Stored data entries
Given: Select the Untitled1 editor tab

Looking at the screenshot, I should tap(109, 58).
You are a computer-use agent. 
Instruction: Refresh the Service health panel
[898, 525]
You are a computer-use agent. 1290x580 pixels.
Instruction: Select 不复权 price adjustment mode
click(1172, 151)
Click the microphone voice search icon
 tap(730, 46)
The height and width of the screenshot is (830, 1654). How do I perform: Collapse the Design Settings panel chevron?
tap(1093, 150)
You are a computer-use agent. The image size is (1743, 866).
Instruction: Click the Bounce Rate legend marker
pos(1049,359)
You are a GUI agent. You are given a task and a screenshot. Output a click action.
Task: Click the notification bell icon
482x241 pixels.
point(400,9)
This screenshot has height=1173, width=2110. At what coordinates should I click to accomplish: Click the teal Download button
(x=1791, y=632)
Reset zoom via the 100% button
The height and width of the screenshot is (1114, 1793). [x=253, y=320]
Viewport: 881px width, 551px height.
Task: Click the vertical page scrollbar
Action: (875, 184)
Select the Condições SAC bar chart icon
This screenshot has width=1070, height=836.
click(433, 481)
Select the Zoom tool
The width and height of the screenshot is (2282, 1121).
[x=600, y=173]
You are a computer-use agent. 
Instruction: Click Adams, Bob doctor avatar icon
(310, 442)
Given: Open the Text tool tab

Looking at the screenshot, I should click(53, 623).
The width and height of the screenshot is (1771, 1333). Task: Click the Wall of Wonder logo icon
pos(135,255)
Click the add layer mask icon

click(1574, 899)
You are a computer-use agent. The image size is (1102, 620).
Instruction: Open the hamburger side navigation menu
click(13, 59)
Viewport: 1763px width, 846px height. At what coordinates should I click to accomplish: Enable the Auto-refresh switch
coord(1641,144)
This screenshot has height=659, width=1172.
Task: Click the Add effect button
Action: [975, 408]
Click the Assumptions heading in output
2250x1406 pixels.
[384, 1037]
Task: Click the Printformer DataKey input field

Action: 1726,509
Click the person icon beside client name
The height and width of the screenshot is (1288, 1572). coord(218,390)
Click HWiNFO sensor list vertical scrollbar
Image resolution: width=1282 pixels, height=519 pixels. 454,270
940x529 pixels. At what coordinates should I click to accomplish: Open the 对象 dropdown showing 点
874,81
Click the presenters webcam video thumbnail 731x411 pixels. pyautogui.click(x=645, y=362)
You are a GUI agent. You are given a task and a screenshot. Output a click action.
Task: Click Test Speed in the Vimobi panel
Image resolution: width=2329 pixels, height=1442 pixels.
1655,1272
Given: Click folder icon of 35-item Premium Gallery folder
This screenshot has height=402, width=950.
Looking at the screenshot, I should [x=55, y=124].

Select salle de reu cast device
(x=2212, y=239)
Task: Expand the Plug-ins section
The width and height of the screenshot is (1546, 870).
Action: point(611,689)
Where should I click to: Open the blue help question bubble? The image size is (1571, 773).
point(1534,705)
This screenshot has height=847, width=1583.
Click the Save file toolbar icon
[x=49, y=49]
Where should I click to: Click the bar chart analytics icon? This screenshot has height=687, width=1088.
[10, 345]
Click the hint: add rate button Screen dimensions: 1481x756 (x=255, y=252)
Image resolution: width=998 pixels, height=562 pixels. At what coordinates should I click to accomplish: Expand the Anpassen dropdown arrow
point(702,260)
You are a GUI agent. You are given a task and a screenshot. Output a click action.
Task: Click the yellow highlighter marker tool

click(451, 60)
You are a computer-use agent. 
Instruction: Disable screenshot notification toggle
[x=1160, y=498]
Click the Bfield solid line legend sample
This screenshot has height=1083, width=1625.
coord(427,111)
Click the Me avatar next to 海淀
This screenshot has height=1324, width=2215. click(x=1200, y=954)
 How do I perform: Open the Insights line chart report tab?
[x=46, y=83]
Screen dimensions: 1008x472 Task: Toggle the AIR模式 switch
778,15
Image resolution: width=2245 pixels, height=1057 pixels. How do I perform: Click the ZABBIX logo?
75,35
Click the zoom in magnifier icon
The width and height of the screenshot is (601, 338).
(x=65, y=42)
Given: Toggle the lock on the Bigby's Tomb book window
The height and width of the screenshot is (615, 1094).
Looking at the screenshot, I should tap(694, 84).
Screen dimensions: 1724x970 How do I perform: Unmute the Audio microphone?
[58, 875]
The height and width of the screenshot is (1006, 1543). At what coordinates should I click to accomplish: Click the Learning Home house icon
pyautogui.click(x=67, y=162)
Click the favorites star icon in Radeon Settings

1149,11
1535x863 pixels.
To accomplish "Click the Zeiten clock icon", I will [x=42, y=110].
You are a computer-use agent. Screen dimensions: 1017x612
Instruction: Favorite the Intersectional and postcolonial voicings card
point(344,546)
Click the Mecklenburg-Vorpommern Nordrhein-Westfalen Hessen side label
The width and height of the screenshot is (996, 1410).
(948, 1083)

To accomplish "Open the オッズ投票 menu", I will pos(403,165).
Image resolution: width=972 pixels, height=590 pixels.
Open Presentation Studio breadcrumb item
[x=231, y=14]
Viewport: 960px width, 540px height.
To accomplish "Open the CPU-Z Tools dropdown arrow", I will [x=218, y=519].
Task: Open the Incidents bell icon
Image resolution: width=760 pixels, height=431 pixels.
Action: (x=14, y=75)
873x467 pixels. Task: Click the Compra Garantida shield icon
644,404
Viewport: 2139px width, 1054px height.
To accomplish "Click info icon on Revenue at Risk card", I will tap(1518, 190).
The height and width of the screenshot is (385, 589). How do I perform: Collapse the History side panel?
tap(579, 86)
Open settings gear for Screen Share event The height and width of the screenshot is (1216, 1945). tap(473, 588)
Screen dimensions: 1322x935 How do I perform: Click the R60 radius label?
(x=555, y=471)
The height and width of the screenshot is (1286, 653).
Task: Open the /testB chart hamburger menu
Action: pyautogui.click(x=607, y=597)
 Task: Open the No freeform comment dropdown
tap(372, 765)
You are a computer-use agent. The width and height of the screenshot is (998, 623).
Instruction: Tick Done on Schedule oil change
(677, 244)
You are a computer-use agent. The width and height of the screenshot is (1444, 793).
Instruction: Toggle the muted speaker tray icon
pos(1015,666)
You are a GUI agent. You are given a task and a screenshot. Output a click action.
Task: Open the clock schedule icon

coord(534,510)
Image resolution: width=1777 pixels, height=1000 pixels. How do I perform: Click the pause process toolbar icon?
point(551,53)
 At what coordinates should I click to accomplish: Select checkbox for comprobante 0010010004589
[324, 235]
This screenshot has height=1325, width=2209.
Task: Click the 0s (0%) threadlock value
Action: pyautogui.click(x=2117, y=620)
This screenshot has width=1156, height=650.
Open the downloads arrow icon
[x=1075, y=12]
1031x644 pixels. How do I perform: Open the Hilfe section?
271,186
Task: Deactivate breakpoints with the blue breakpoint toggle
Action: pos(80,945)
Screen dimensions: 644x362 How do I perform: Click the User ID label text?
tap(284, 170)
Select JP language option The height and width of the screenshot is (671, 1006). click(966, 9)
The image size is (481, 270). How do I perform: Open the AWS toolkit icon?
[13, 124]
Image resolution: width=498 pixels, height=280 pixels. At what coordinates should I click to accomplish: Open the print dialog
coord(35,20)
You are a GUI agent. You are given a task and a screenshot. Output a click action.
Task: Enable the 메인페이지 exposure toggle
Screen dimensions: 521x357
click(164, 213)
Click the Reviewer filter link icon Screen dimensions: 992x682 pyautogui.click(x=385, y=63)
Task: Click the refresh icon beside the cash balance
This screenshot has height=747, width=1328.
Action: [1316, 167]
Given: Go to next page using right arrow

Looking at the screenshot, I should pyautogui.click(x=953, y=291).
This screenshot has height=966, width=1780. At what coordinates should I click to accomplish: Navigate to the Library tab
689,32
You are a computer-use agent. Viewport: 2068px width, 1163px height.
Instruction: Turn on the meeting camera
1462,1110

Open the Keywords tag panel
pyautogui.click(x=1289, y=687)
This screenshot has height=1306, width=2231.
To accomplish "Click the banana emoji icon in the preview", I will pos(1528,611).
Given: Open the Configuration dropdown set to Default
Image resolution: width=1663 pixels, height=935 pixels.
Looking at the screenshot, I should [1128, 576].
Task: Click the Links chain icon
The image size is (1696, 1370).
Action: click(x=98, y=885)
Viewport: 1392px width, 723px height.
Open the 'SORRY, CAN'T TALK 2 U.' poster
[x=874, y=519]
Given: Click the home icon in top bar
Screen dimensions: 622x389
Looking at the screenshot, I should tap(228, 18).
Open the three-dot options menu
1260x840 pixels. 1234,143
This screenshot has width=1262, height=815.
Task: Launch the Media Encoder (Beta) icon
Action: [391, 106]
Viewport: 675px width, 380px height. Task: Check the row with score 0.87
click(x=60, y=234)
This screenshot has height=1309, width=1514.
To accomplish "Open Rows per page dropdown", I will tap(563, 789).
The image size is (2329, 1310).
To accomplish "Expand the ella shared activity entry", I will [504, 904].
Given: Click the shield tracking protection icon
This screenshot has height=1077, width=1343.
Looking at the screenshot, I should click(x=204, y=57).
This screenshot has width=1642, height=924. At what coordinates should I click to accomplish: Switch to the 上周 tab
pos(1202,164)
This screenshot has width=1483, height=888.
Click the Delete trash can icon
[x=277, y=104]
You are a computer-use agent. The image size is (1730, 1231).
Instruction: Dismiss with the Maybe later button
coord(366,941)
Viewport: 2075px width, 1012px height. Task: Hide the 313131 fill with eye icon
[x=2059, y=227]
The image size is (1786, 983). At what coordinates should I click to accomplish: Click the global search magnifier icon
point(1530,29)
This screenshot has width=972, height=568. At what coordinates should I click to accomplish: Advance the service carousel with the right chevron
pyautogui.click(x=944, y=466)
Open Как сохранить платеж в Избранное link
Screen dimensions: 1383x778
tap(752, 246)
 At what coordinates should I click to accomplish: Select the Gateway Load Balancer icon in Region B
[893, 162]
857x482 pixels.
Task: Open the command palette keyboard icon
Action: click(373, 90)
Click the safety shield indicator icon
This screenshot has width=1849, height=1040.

▸ **Work instruction**:
From the records above, tally every line that includes the word "computer" and reply with the total by itself.

▸ **Response to the task**:
11